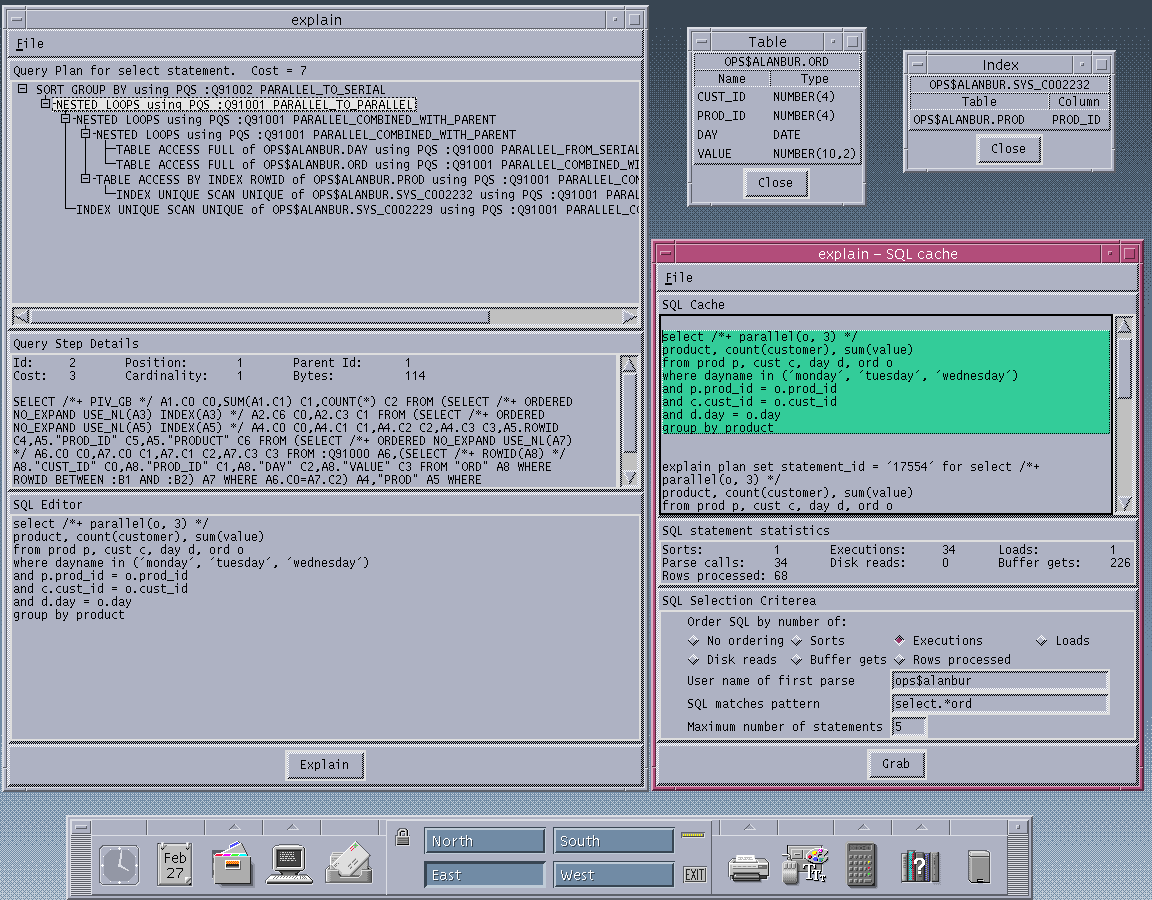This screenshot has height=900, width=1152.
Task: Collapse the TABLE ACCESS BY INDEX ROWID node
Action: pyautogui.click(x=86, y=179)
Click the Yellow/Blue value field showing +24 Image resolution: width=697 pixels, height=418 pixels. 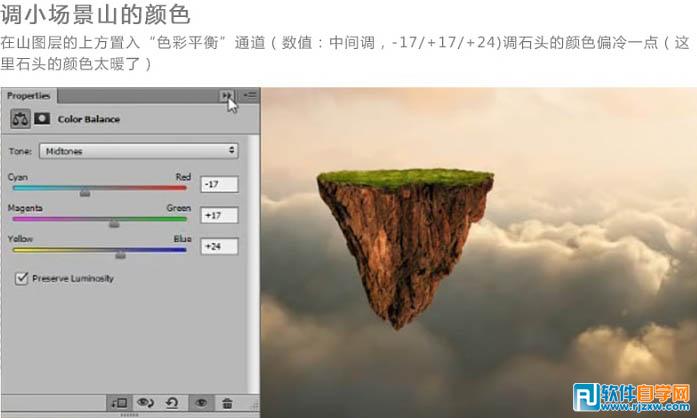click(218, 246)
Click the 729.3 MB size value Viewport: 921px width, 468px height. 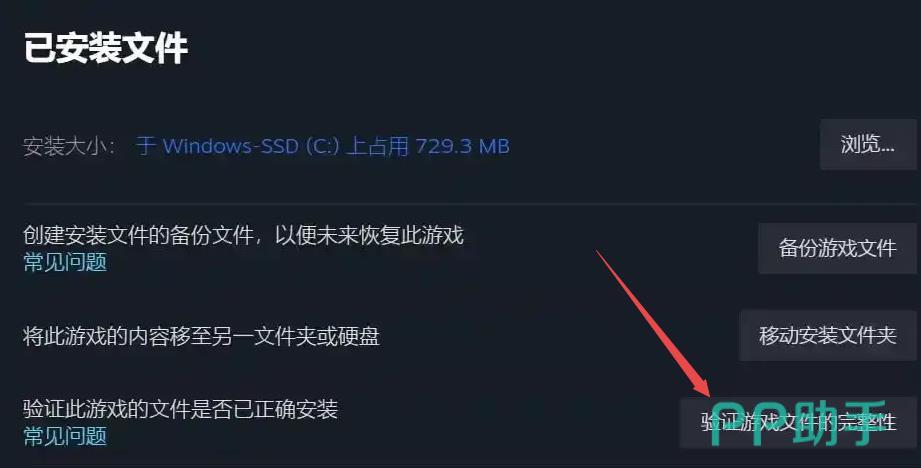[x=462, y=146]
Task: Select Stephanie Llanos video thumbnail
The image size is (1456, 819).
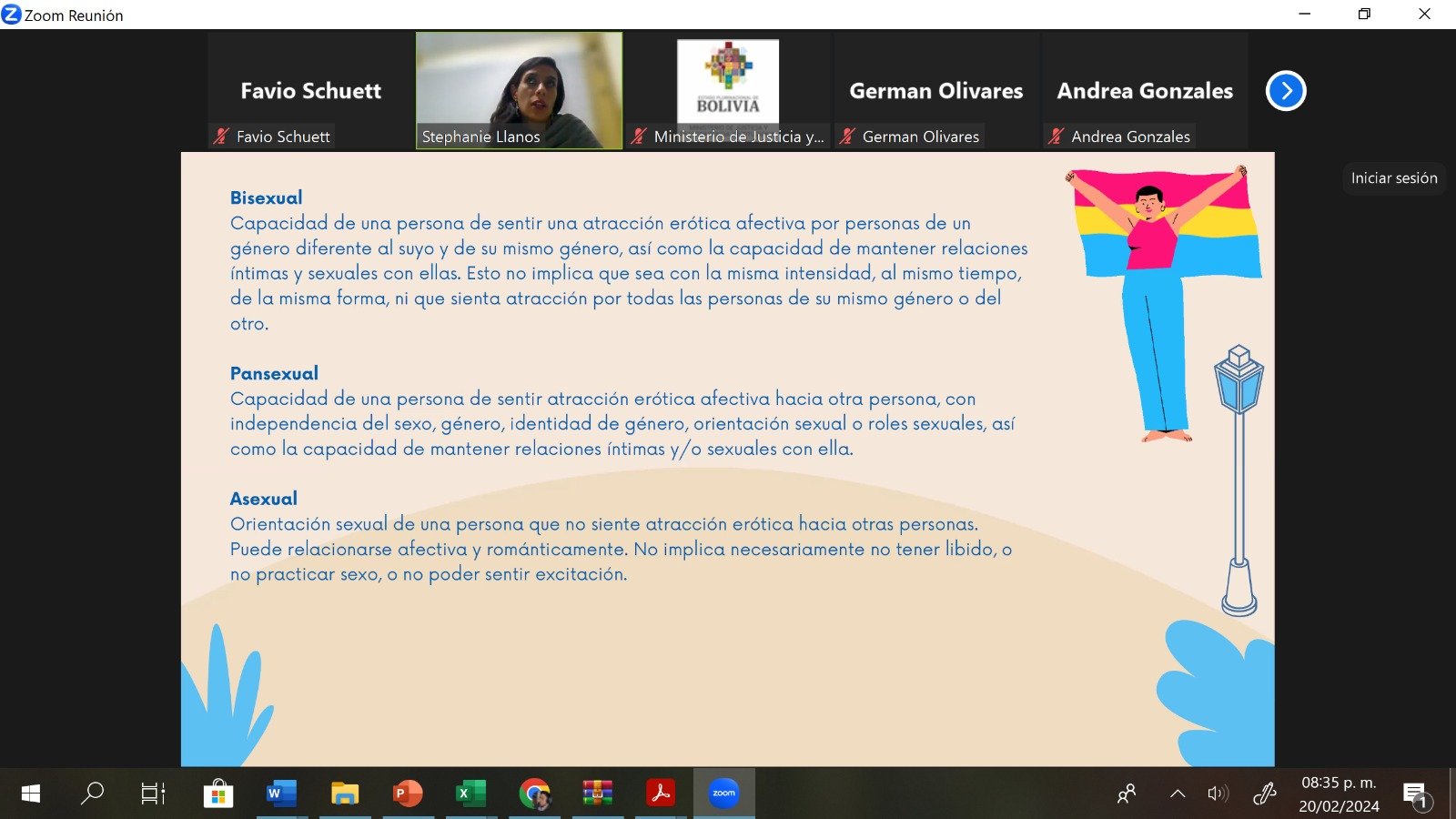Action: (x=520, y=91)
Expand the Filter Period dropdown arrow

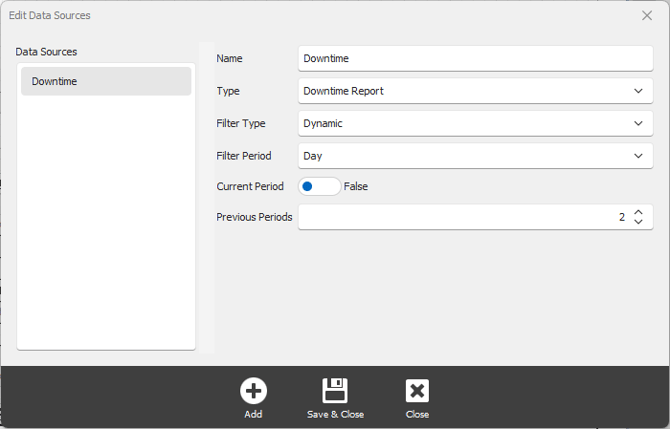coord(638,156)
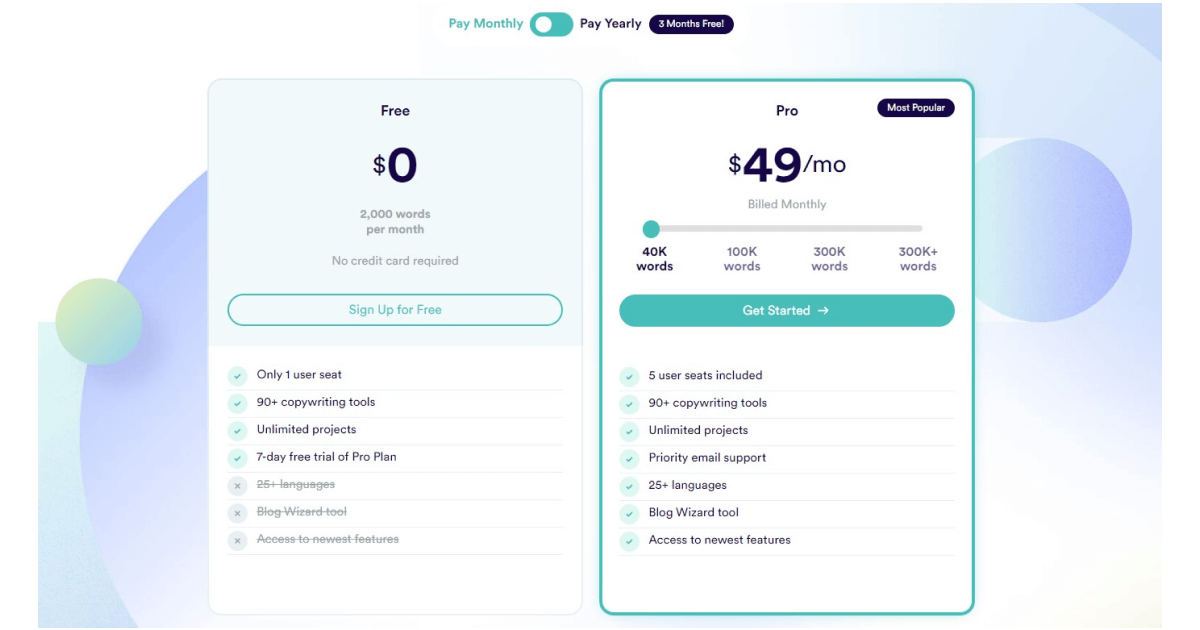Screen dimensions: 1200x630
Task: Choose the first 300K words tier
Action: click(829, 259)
● ● ●
Starting where a line contains "Task: Select Stephanie Llanos video thumbnail" and finishing at the last line above, set down every line exactly as it reads, with no pictures.

### SOLUTION FOR THIS EXERCISE
Task: Select Stephanie Llanos video thumbnail
The image size is (1456, 819).
Action: (x=520, y=91)
Expand the Filter Period dropdown arrow

coord(638,156)
Screen dimensions: 1200x630
Task: Choose the first 300K words tier
Action: click(829, 259)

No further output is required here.